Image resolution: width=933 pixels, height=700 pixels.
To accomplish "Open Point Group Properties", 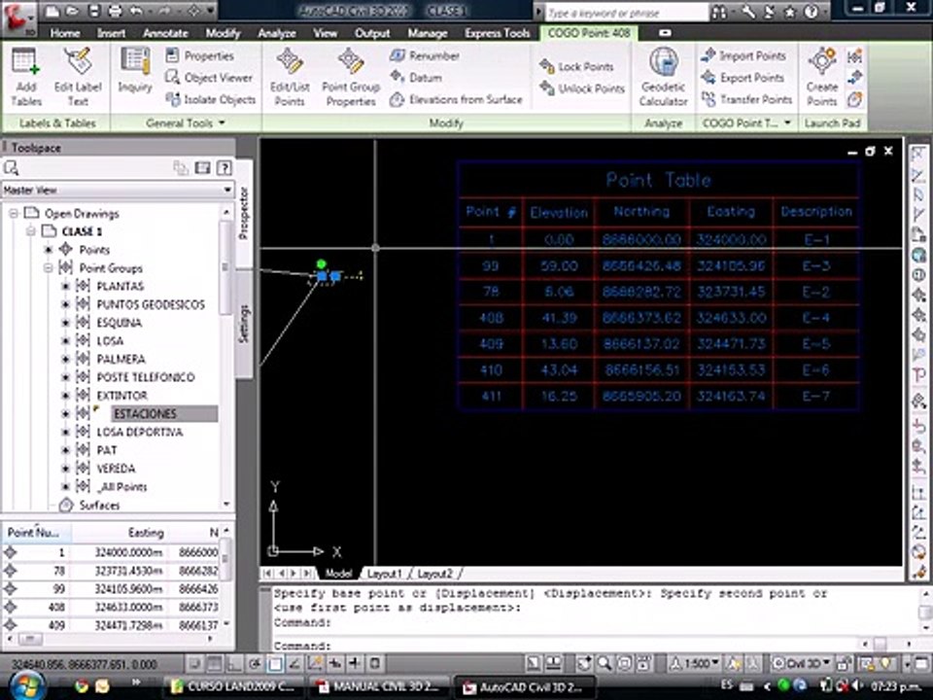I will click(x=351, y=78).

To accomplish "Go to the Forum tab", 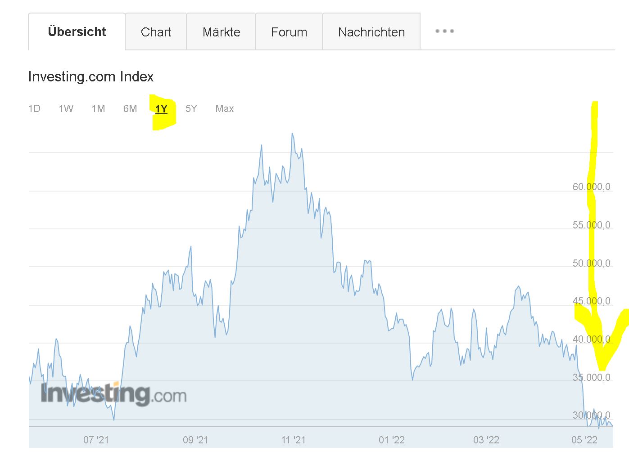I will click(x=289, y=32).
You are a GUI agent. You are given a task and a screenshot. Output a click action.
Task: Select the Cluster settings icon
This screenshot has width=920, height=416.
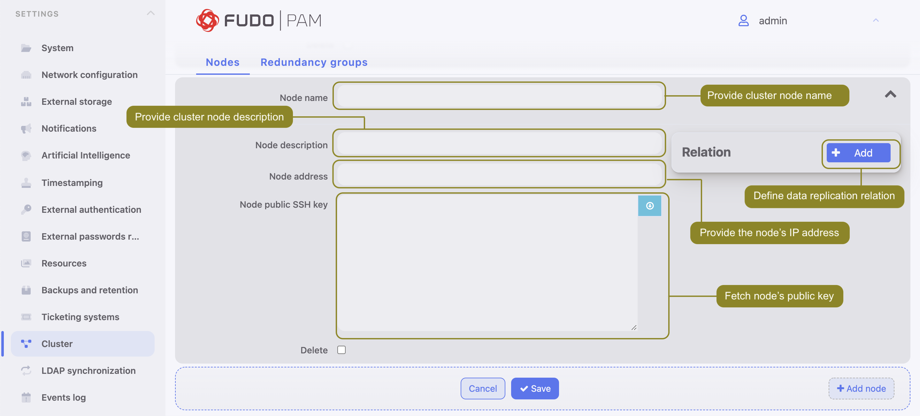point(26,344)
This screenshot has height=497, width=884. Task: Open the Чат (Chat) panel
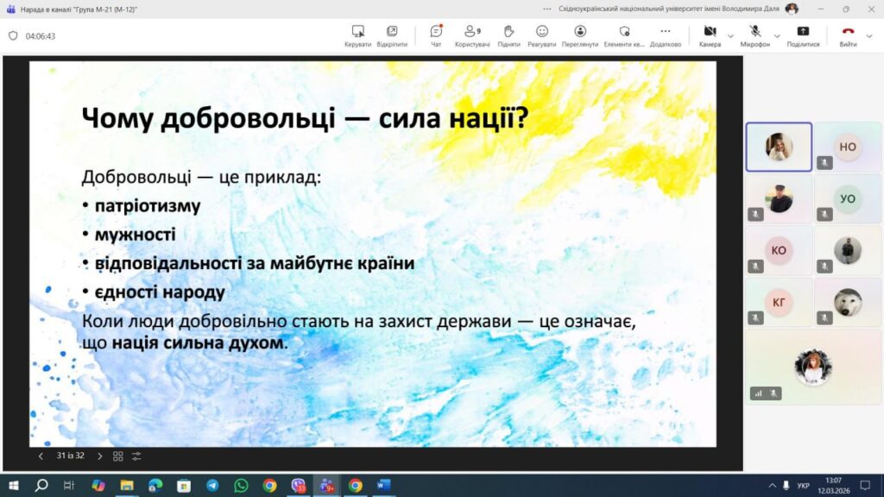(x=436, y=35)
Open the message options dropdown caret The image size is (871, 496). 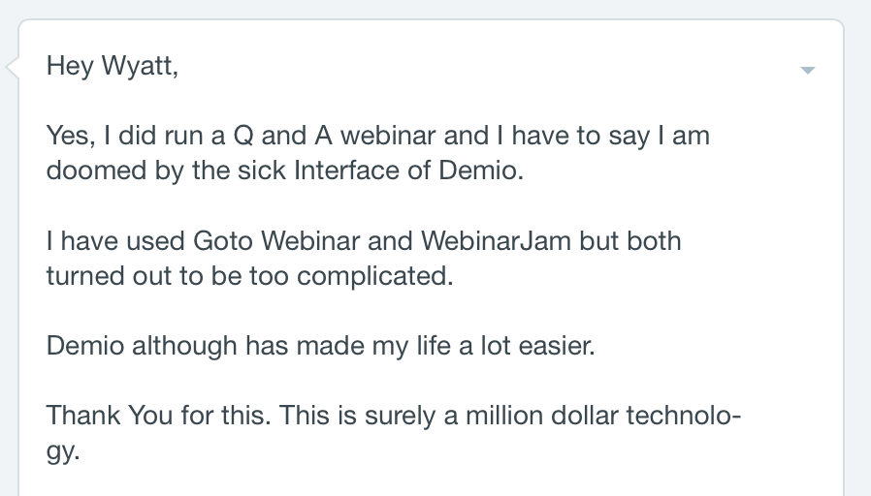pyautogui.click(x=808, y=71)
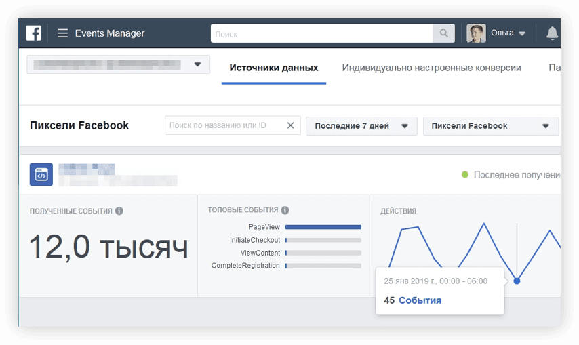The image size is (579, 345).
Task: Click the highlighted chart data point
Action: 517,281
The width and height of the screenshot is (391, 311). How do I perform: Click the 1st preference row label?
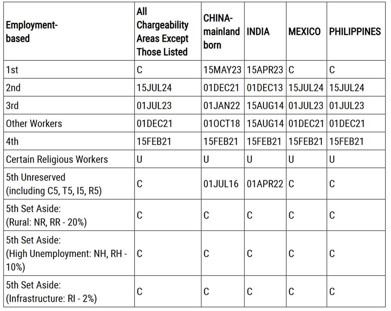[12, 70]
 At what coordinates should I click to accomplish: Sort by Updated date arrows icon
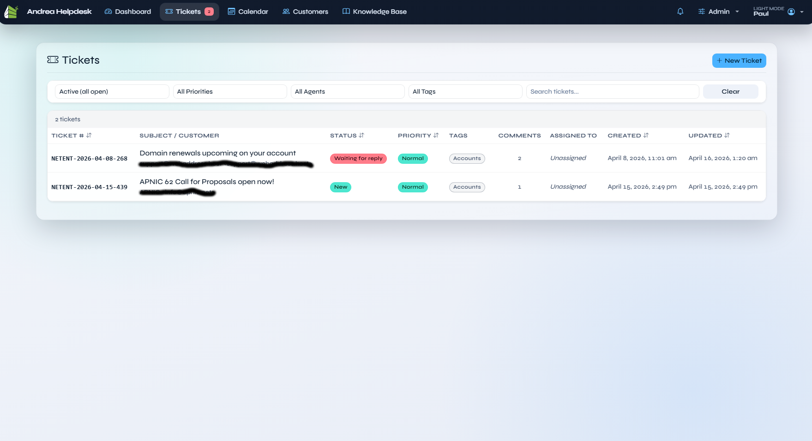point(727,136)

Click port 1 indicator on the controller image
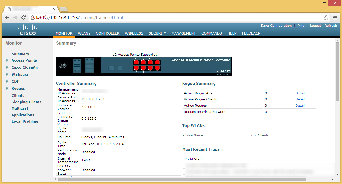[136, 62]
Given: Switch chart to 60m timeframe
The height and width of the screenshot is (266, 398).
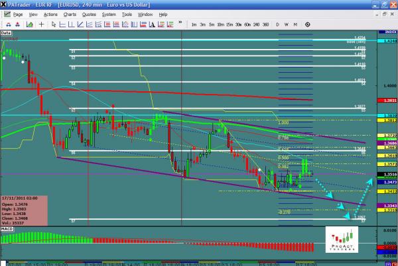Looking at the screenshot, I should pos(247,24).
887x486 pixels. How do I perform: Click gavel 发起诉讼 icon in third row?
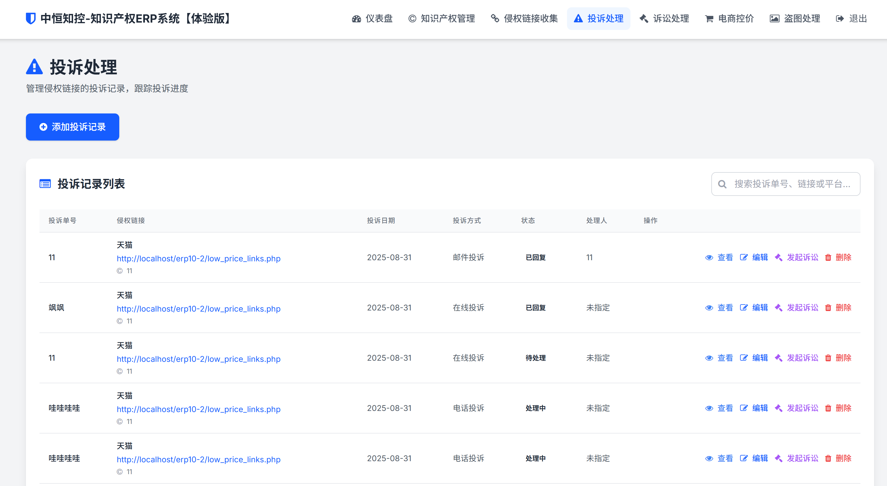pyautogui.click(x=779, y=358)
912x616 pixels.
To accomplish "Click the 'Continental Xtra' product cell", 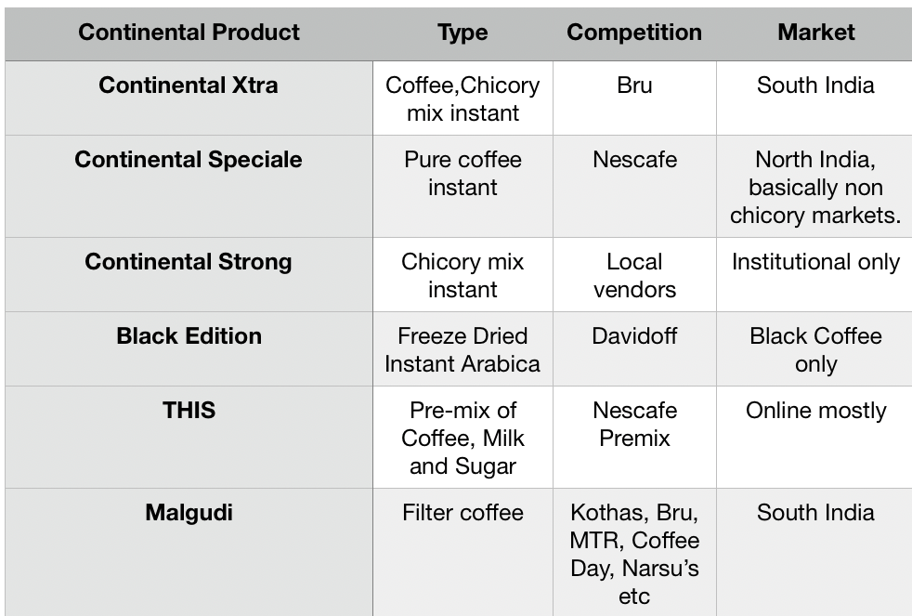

_EXERCISE REQUIREMENTS_
Starting at the line that contains "Click port 1" and ending at the last line above, render those lines as a JSON list of strings, one string per line, leaving out blank lines and the pictures.

_OUTPUT_
[
  "Click port 1 indicator on the controller image",
  "[136, 62]",
  "Given: Switch chart to 60m timeframe",
  "The height and width of the screenshot is (266, 398).",
  "Looking at the screenshot, I should pos(247,24).",
  "887x486 pixels. How do I perform: Click gavel 发起诉讼 icon in third row?",
  "pyautogui.click(x=779, y=358)",
  "912x616 pixels.",
  "To accomplish \"Click the 'Continental Xtra' product cell\", "
]